* [How to complete this task]:
The answer must be the lines from the one that holds "The width and" through the final line of the data, copied exactly, with no pictures.

* [The data]:
+++
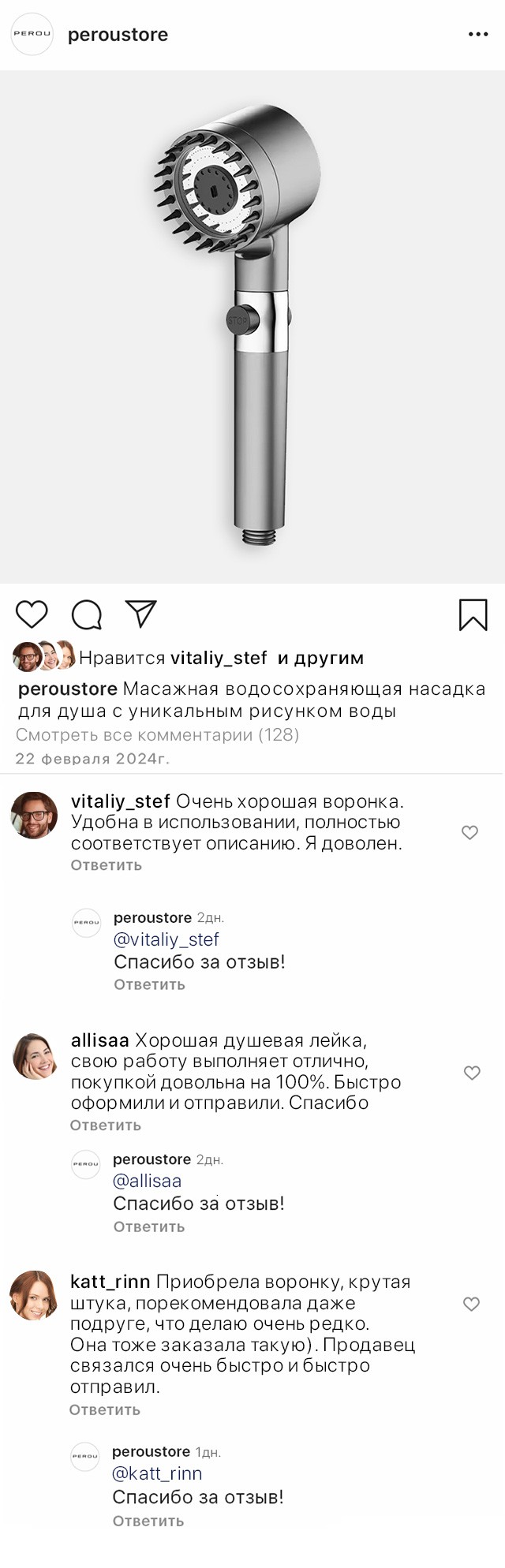505x1568 pixels.
Task: Open comments via speech bubble icon
Action: click(87, 615)
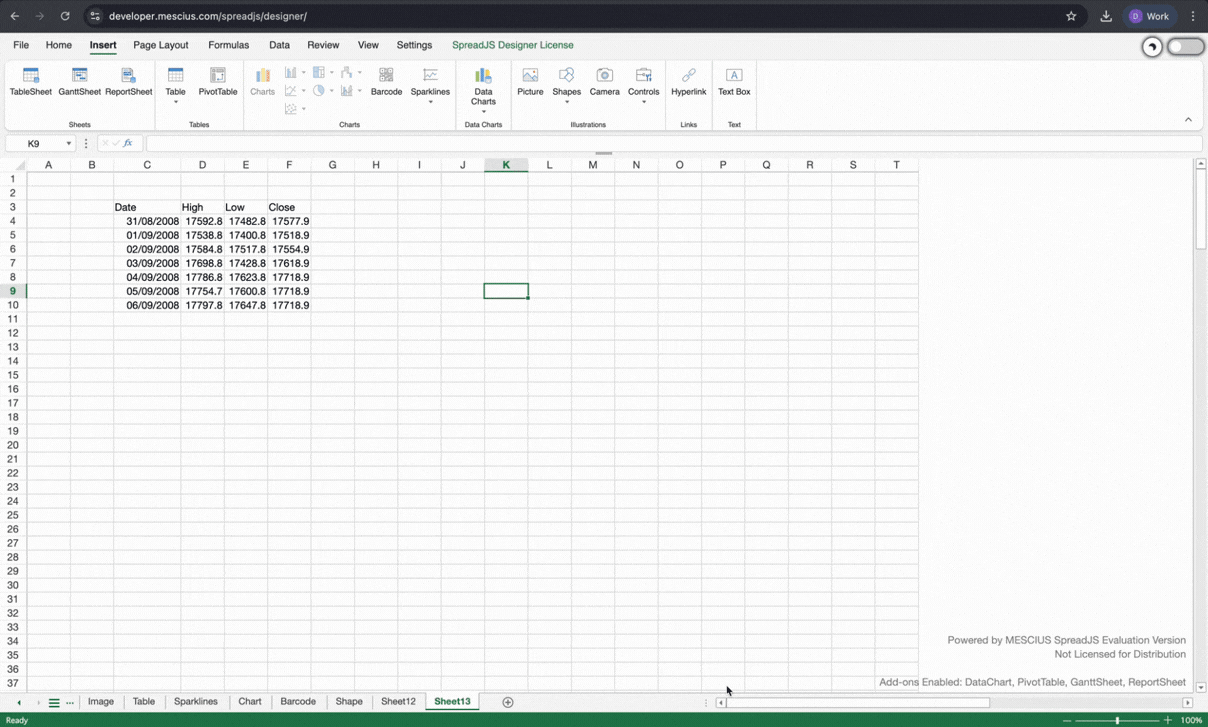Expand the Sparklines dropdown
Image resolution: width=1208 pixels, height=727 pixels.
(430, 102)
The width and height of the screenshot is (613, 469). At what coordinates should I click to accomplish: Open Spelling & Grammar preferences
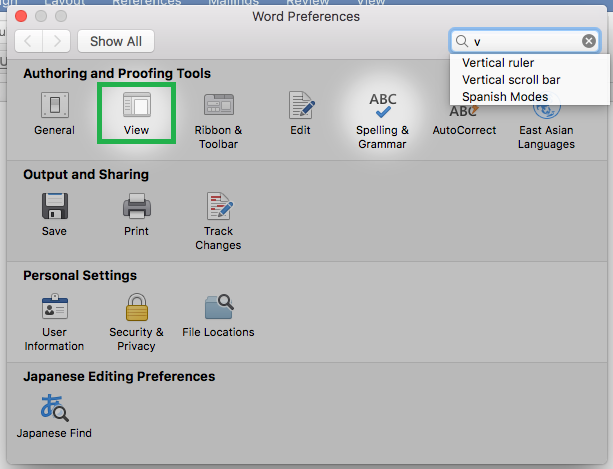[x=382, y=120]
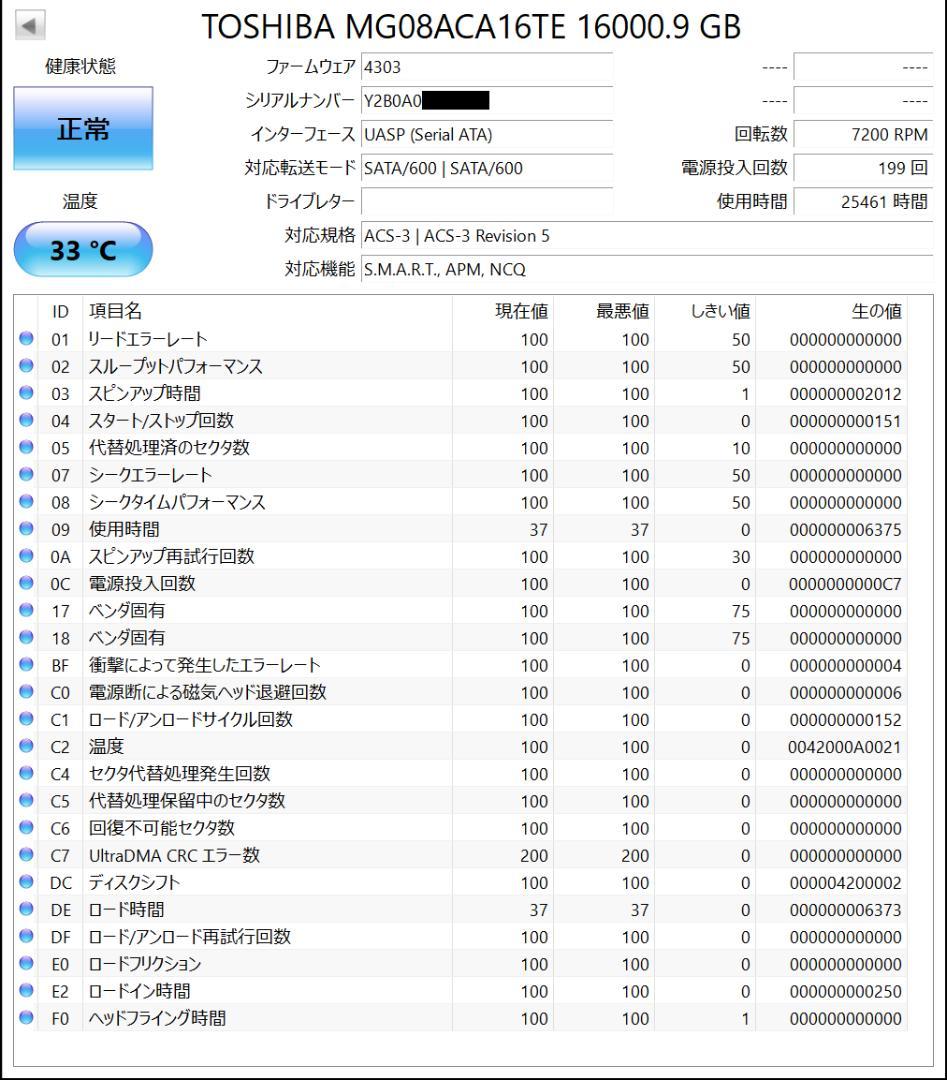Click the empty ドライブレター input field

[x=485, y=203]
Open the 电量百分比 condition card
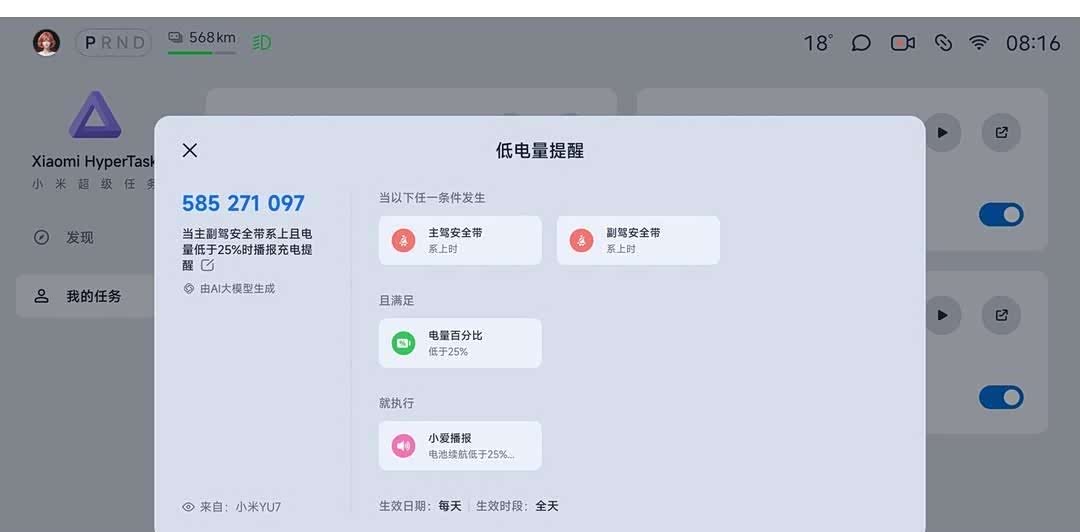Viewport: 1080px width, 532px height. pos(460,343)
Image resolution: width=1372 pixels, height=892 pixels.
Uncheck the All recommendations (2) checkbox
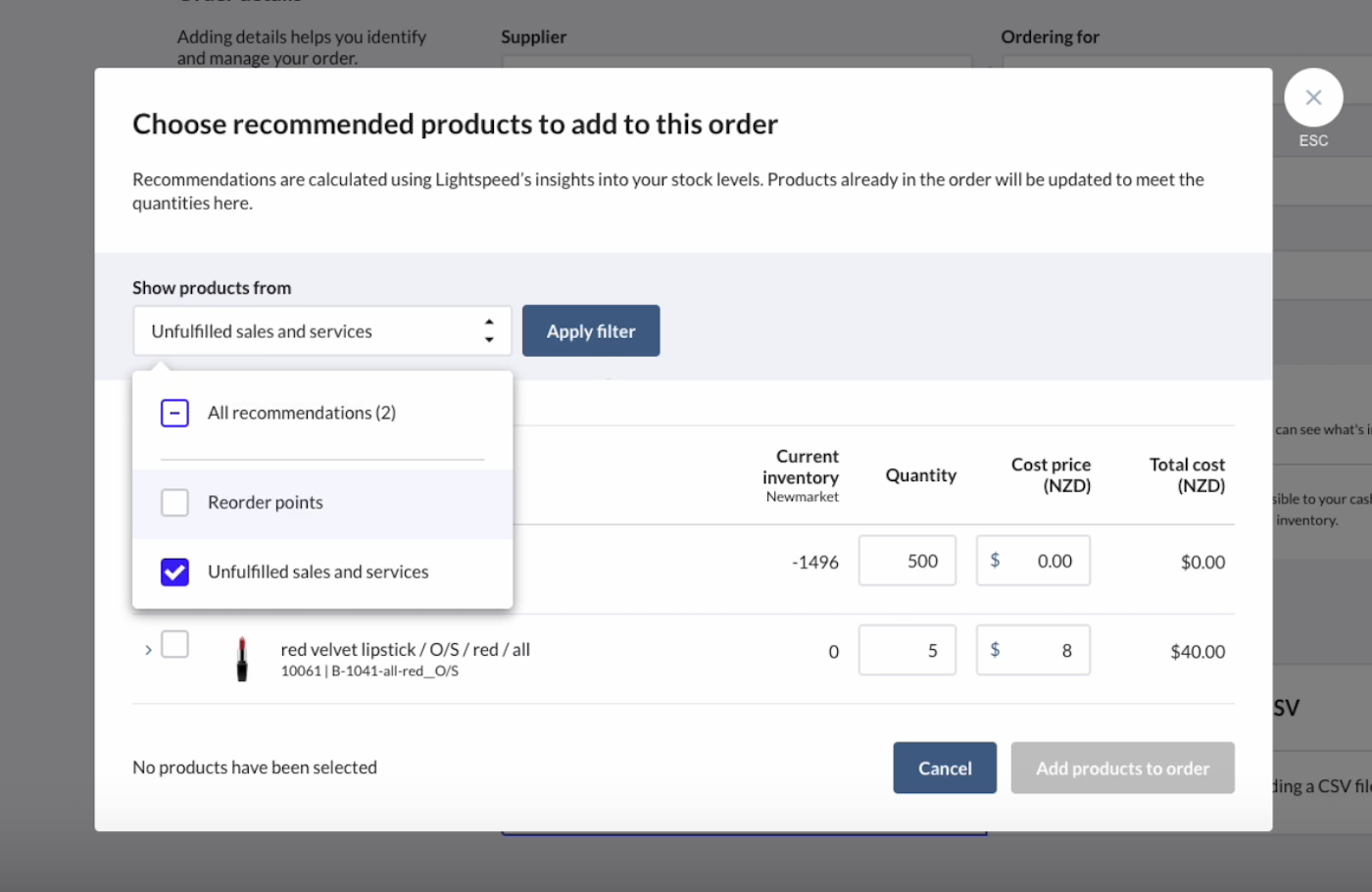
+++
* [Exercise output]:
The width and height of the screenshot is (613, 469). At what coordinates should I click to accomplish: Open Spelling & Grammar preferences
[x=382, y=120]
Click the empty ドライブレター input field

[x=485, y=203]
Open the 电量百分比 condition card
Viewport: 1080px width, 532px height. pos(460,343)
Image resolution: width=1372 pixels, height=892 pixels.
Uncheck the All recommendations (2) checkbox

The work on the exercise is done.